Lorne Albert Calvert  (born December 24, 1952) was the 13th premier of Saskatchewan, from 2001 to 2007. Calvert served as leader of the Saskatchewan New Democratic Party from 2001 to June 6, 2009, when he was succeeded by Dwain Lingenfelter.

Early life and career
Calvert was born in Moose Jaw, Saskatchewan. In 1975, Calvert married Betty Sluzalo of Perdue, Saskatchewan. He received his undergraduate degree in economics at the University of Regina. He originally was going to study law, but felt the calling to the ministry of the United Church of Canada. After attending the then-Regina Campus and the St. Andrew's College seminary in Saskatoon, he was ordained as minister of the United Church of Canada in 1976 and served as minister of several rural congregations. From 1979 to 1986, Calvert was the minister of the substantial pastoral charge of Zion United Church in Moose Jaw.

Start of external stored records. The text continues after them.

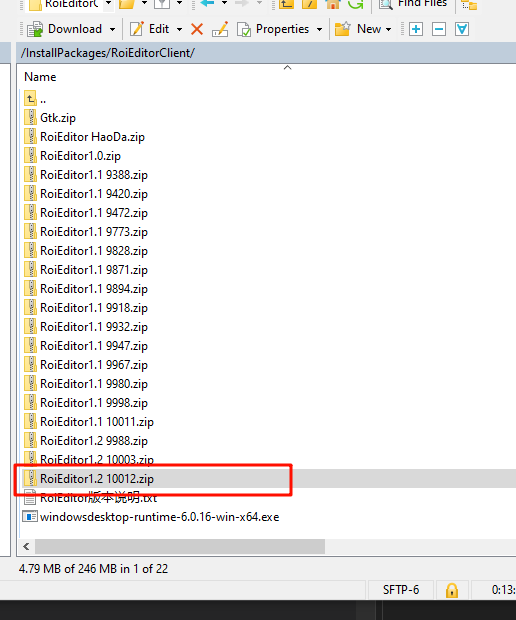Click the red X Delete icon

point(197,29)
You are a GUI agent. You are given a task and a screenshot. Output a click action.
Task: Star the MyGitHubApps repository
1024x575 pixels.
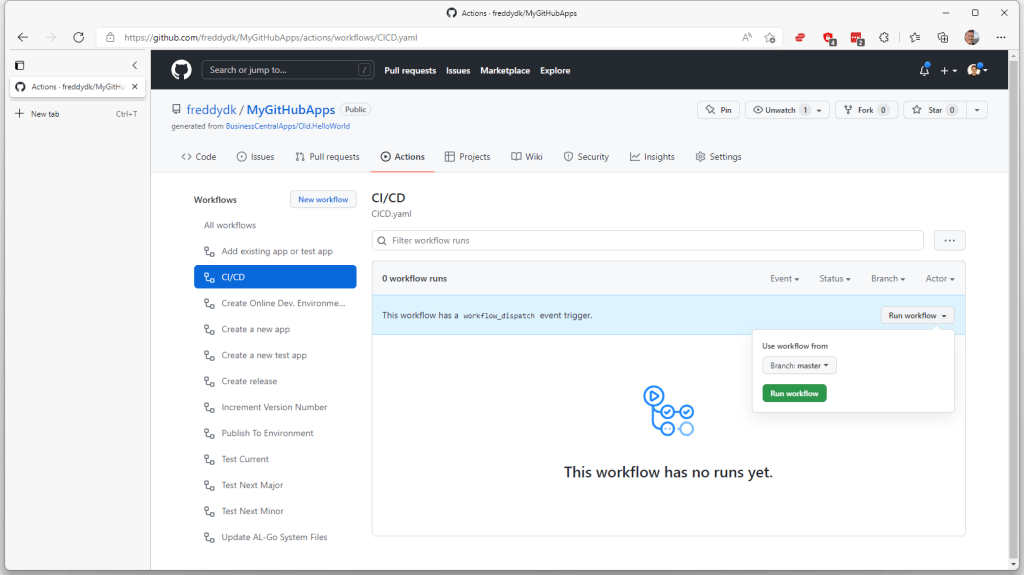pyautogui.click(x=934, y=110)
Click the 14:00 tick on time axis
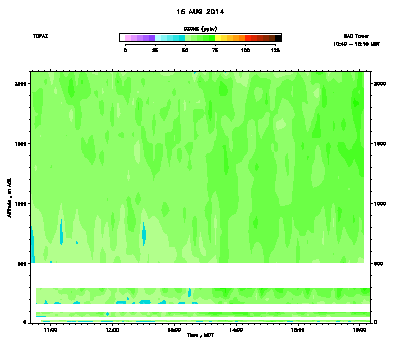Image resolution: width=400 pixels, height=360 pixels. (x=236, y=330)
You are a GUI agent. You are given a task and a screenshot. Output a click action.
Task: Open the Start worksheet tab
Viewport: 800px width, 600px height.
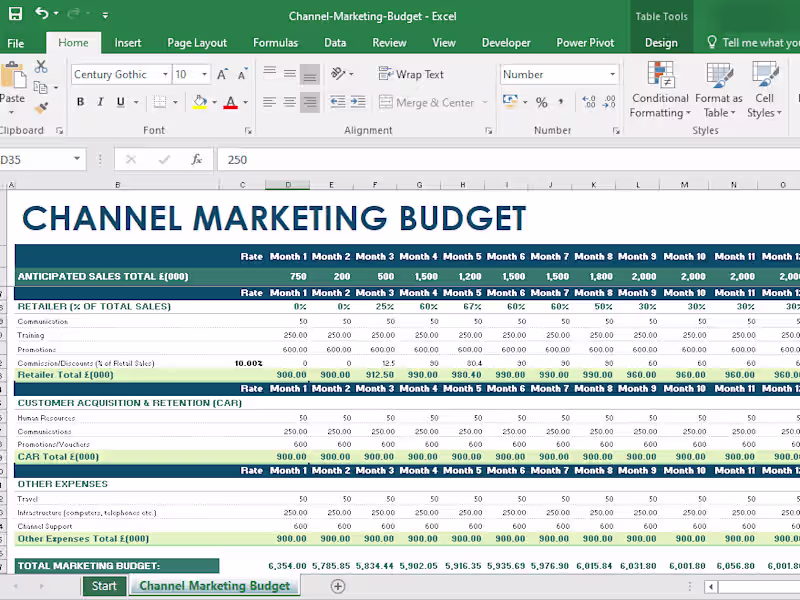click(104, 586)
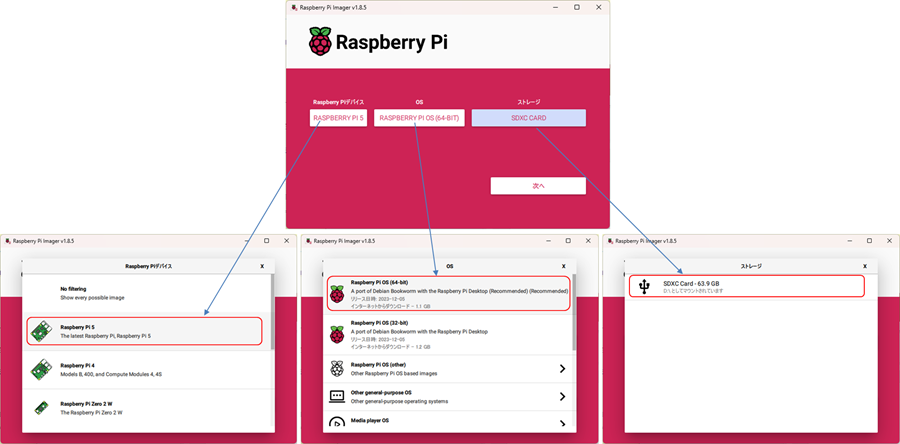Expand Other general-purpose OS with its chevron
The image size is (900, 444).
pos(562,396)
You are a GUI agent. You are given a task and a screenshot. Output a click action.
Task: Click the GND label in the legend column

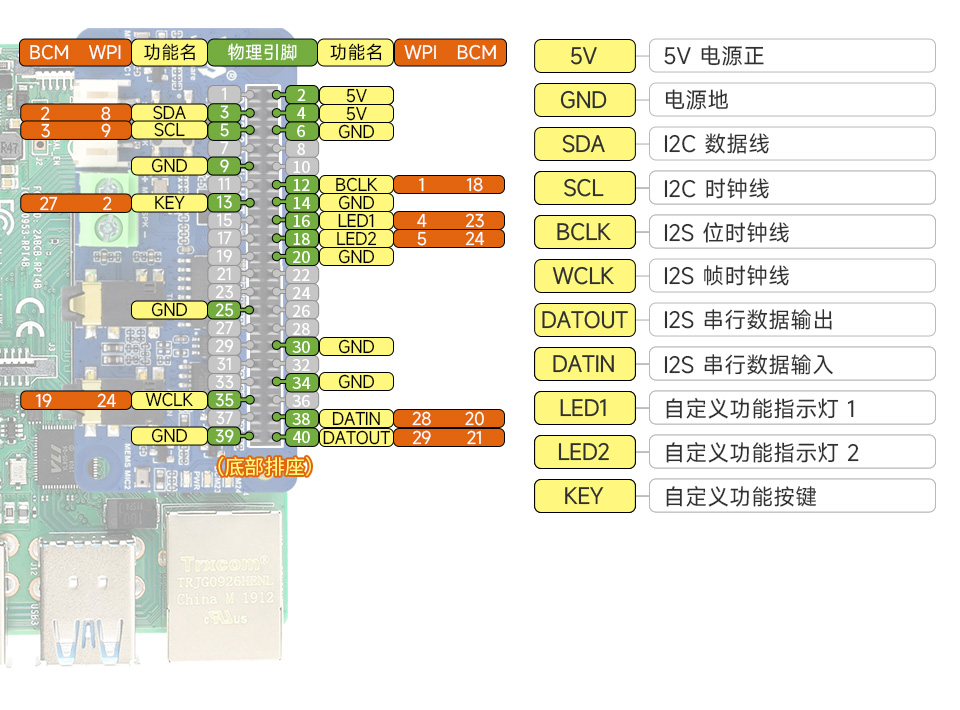[584, 100]
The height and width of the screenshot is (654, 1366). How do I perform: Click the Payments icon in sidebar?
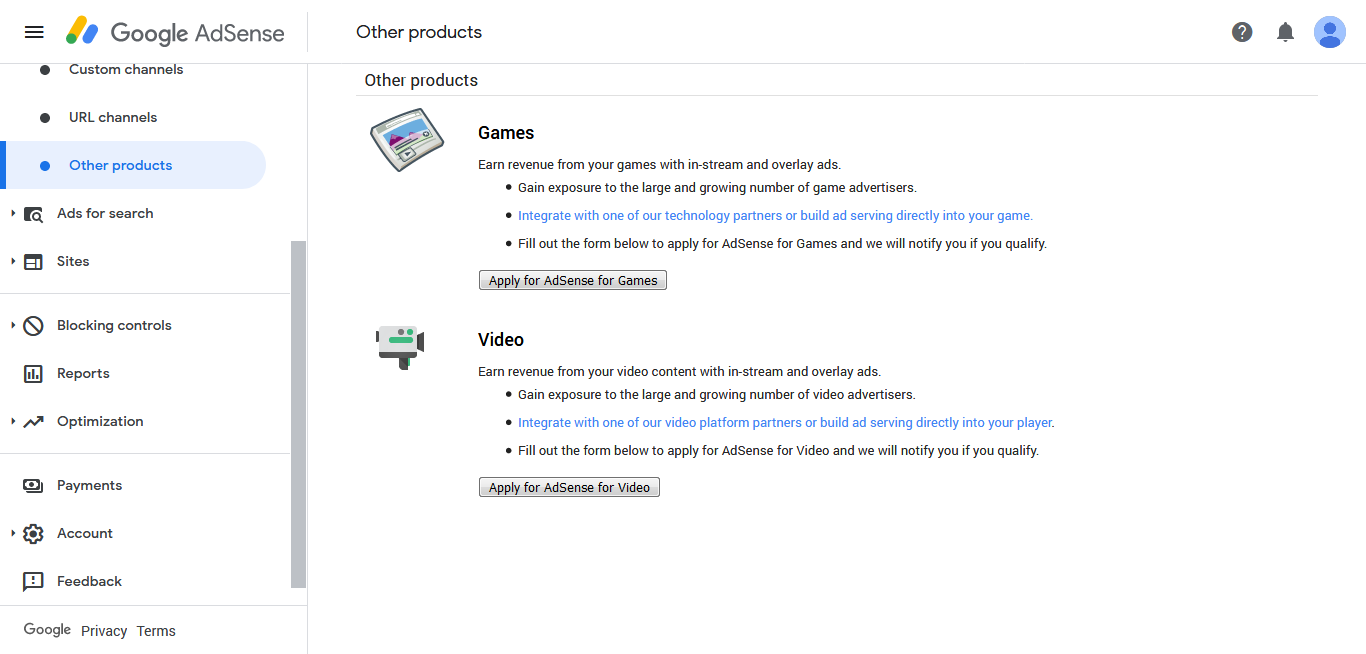point(33,485)
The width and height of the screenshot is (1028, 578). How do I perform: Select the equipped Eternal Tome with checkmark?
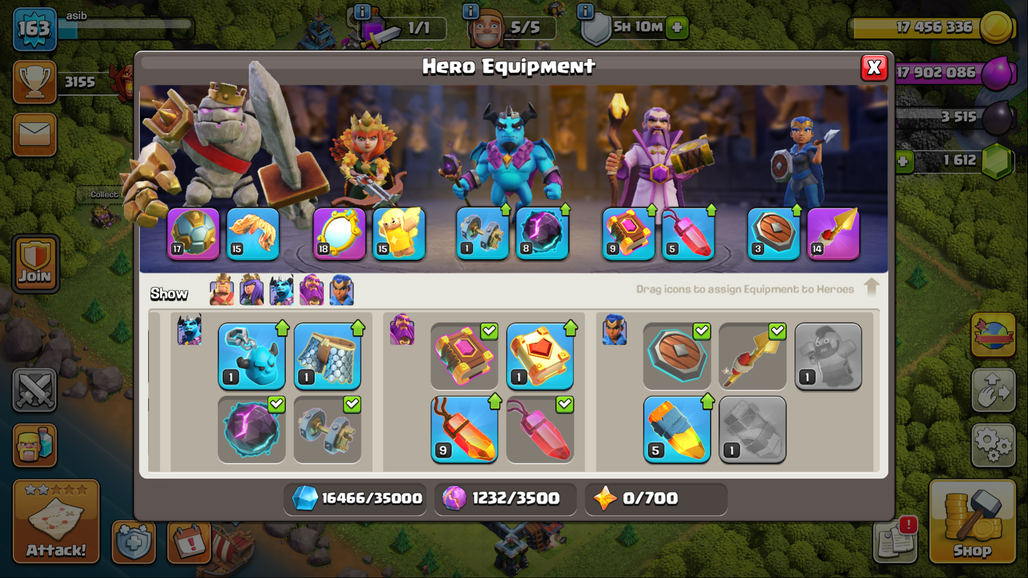[464, 356]
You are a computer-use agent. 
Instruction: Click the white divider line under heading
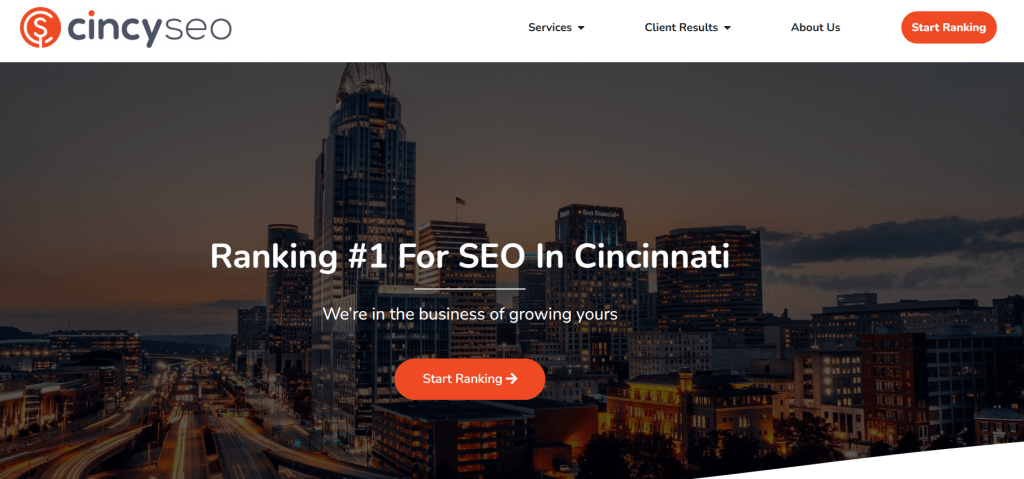(470, 288)
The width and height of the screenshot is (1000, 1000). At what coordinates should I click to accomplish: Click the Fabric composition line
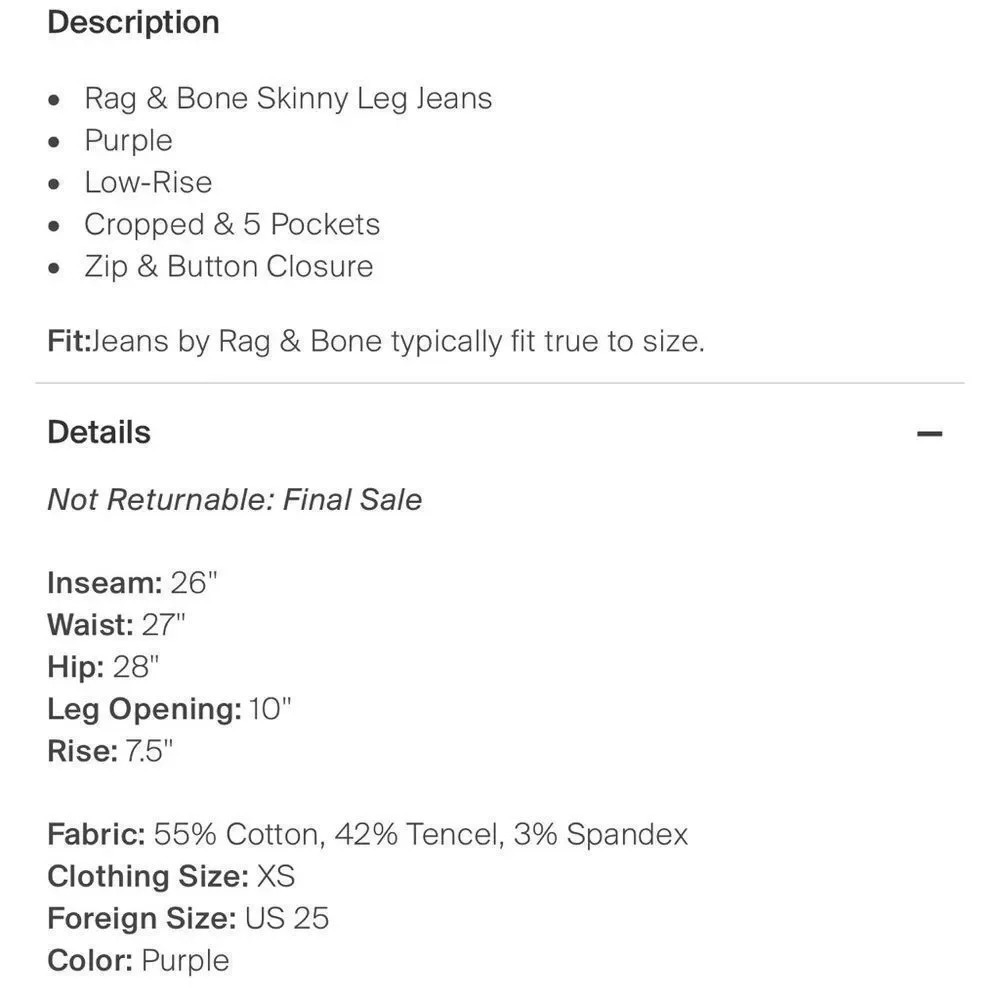coord(368,834)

Entry into provincial politics
He entered provincial politics in the 1986 provincial election, running as a New Democrat on a platform of prohibiting the construction of a proposed casino in Moose Jaw. He was elected to the Legislative Assembly of Saskatchewan as the Member of the Legislative Assembly (MLA) for the constituency of Moose Jaw South.

He was re-elected in the 1991 and 1995 elections in the riding of Moose Jaw Wakamow. He did not run in the 1999 election, and was succeeded by Deb Higgins.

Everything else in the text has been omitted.